### [Instructions for the task]
Do not copy the pictures. Write out the lines from the start of the entries through the line containing "Image resolution: width=177".
——
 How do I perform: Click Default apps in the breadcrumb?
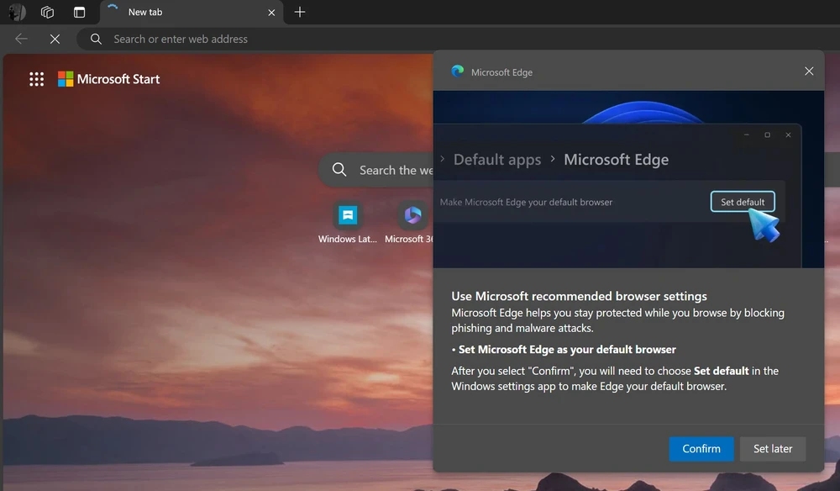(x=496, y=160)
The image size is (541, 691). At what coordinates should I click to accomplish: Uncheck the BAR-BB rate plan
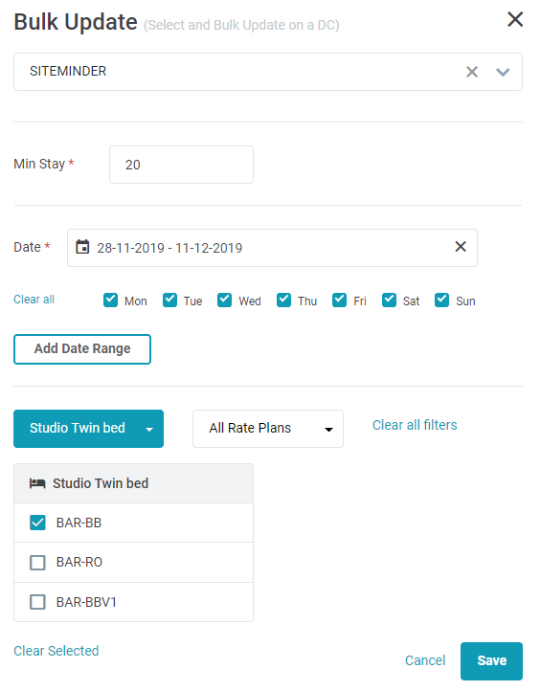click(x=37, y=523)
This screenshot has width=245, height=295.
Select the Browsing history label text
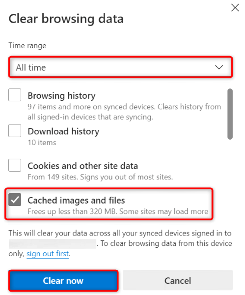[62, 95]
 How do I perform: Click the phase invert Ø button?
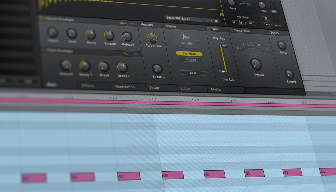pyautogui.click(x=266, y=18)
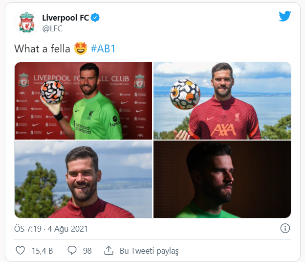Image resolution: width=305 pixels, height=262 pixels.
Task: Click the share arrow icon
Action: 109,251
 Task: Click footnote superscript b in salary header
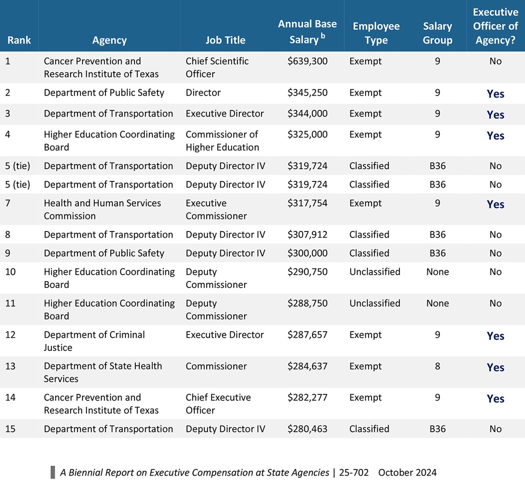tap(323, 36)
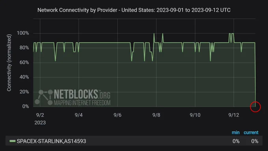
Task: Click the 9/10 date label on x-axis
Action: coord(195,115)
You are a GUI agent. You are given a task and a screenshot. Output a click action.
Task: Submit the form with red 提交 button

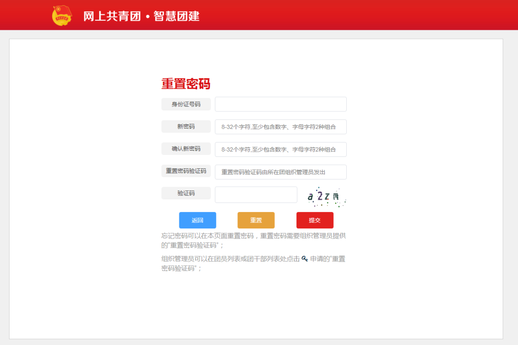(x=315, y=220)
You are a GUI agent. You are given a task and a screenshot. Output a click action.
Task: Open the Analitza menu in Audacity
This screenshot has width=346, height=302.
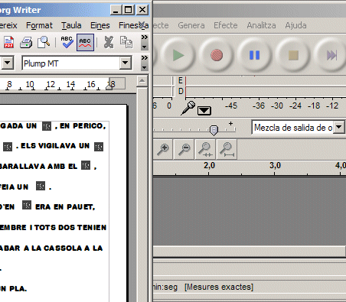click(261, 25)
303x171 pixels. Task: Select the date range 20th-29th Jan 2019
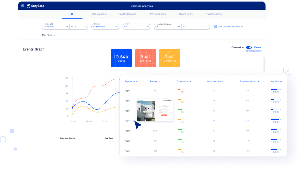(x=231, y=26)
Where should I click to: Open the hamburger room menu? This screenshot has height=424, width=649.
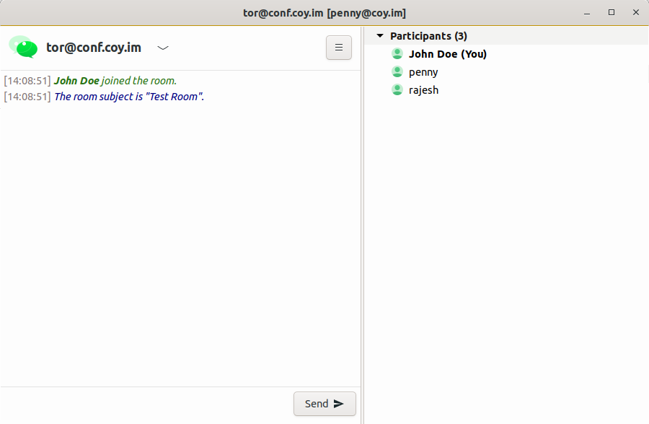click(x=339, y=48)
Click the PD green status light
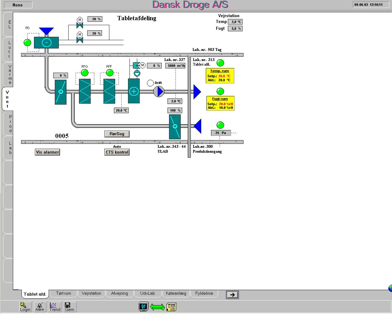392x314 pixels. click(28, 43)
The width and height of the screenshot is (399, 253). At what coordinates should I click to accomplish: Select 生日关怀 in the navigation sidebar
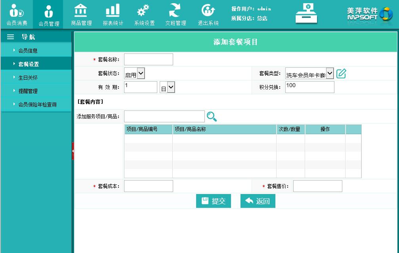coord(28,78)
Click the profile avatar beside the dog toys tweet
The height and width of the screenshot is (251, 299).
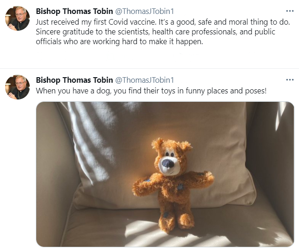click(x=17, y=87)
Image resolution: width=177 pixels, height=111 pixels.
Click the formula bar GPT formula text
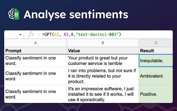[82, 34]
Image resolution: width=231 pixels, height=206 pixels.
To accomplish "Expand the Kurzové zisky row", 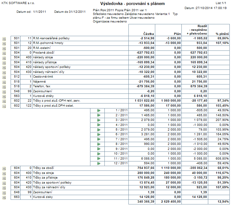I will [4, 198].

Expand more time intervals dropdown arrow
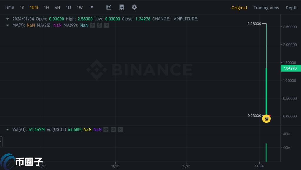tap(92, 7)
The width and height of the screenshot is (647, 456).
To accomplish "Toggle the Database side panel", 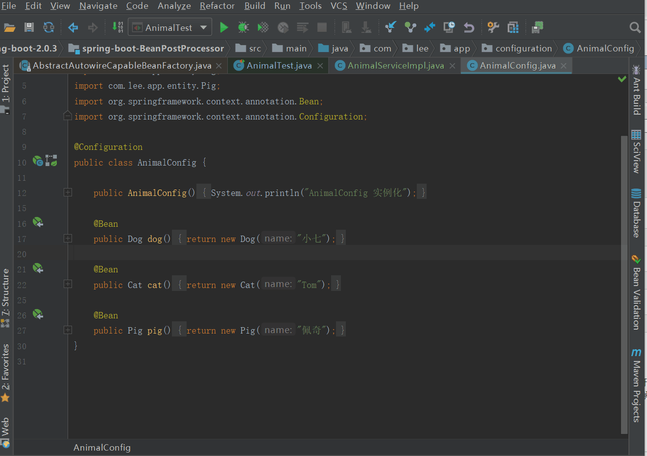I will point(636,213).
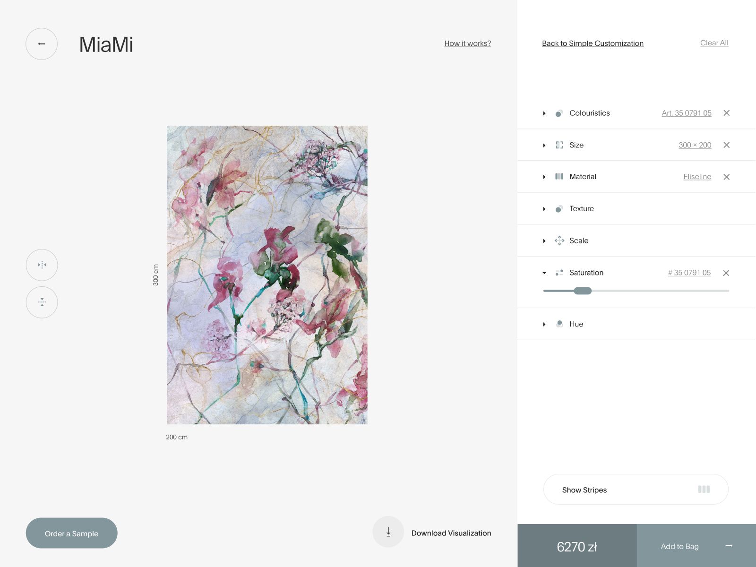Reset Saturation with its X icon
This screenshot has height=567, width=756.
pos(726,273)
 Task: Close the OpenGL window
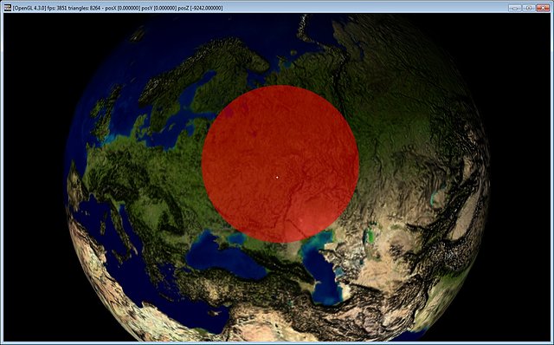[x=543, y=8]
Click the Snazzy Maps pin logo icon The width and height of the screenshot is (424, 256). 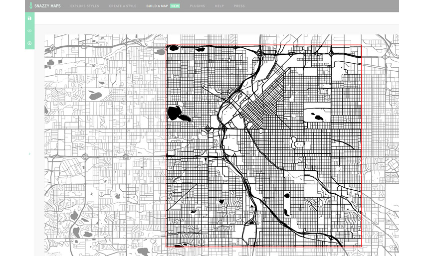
——
### [Exercise solution]
 How do I perform: Click Default apps in the breadcrumb?
(x=496, y=160)
The image size is (541, 691). At what coordinates should I click to accomplish: Uncheck the BAR-BB rate plan
click(x=37, y=523)
This screenshot has width=245, height=295.
Select the Browsing history label text
[62, 95]
 How do I perform: Click the phase invert Ø button?
pyautogui.click(x=266, y=18)
Image resolution: width=305 pixels, height=262 pixels.
Task: Click the share arrow icon
Action: 109,251
 Task: Click footnote superscript b in salary header
tap(323, 36)
Task: Click the 9/10 date label on x-axis
Action: coord(195,115)
You are a GUI agent. You are given a task and a screenshot. Output a click action.
Task: Submit the form with red 提交 button

(x=315, y=220)
You are a GUI agent. You are given a task and a screenshot. Output a click action.
Task: Open the Analitza menu in Audacity
This screenshot has width=346, height=302.
click(261, 25)
303x171 pixels. Task: Select the date range 20th-29th Jan 2019
(x=231, y=26)
Where should I click to: Open the hamburger room menu? This screenshot has height=424, width=649.
click(x=339, y=48)
Click the PD green status light
392x314 pixels. click(28, 43)
The width and height of the screenshot is (399, 253). At what coordinates should I click to accomplish: Select 生日关怀 in the navigation sidebar
coord(28,78)
Click the profile avatar beside the dog toys tweet
The height and width of the screenshot is (251, 299).
click(x=17, y=87)
Image resolution: width=177 pixels, height=111 pixels.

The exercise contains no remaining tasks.